Education for children.
Basic dignity.
We speak about nuclear agreements and global power balance. We sign treaties to prevent destruction. But a treaty itself is an agreement. Society itself is an agreement — a social contract between people to live together peacefully. If that is true, then who are these conflicts really serving?
In school, we learned about Anne Frank. We learned about suffering under oppressive regimes. We studied the impact of the Atomic bombings of Hiroshima and Nagasaki and how generations continued to experience the consequences. These lessons are important.
But how many unnamed families have experienced similar loss without being written into textbooks? We remember famous names. We rarely remember the silent families.
We worship Krishna. We worship Jesus Christ. We focus on their divinity and eternal significance. But do we think about their human years, their early lives, their ordinary existence before becoming symbols? Human beings are drawn to permanent stories. But we overlook everyday human realities.
A. P. J. Abdul Kalam said we must dream big. That is correct. But not everyone even gets the environment to dream. For some, dreams are not about greatness. They are about survival. Paying school fees. Avoiding debt. Living without fear.
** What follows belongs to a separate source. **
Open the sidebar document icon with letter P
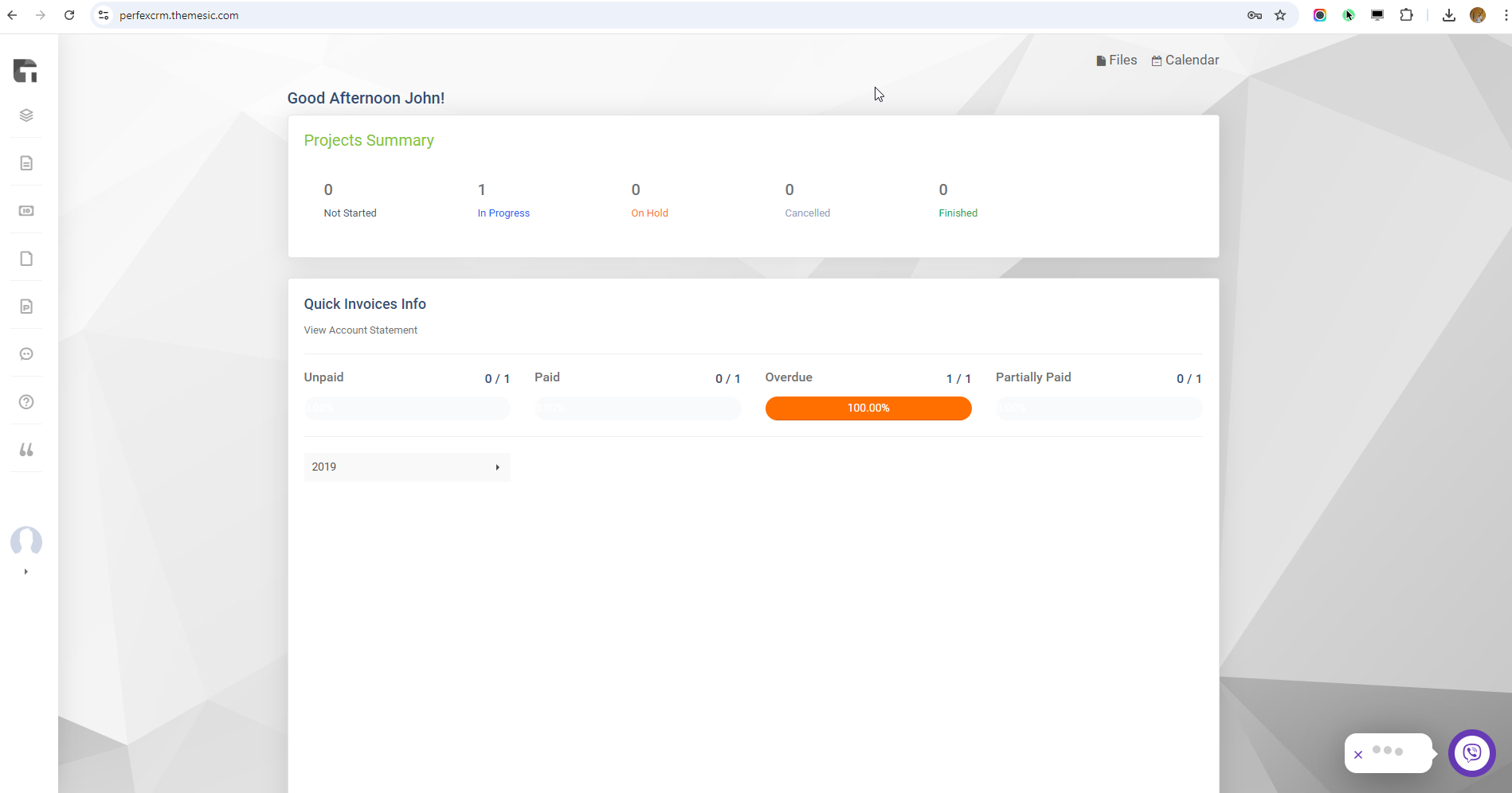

When conflict continues for twenty years, a nation’s GDP may slow down. But for a single family, the setback may be far more personal and long-term. Education stops. Financial stability collapses. Emotional stability weakens. A generation can be pushed decades backward.
We often debate who is right and who is wrong. We blame one side and then the other. But perhaps the more important question is how to live better after mistakes occur. Identifying fault is not enough. Learning how to prevent repetition matters more.
In my view, true leadership is not about dominance. It is about responsibility. The real king is not the one who proves power, but the one who preserves people. Sometimes, stepping back prevents greater damage. Sometimes, restraint protects more than retaliation.
This is not written to change the world. It is written to raise questions. Humanity should not be reduced to statistics. Families are not collateral figures. Dreams are not minor details.
Nations may measure strength through power.
But societies survive through people.
The real issue is simple:
How do we protect ordinary lives and ordinary dreams while pursuing national interests?
That is the question worth thinking about.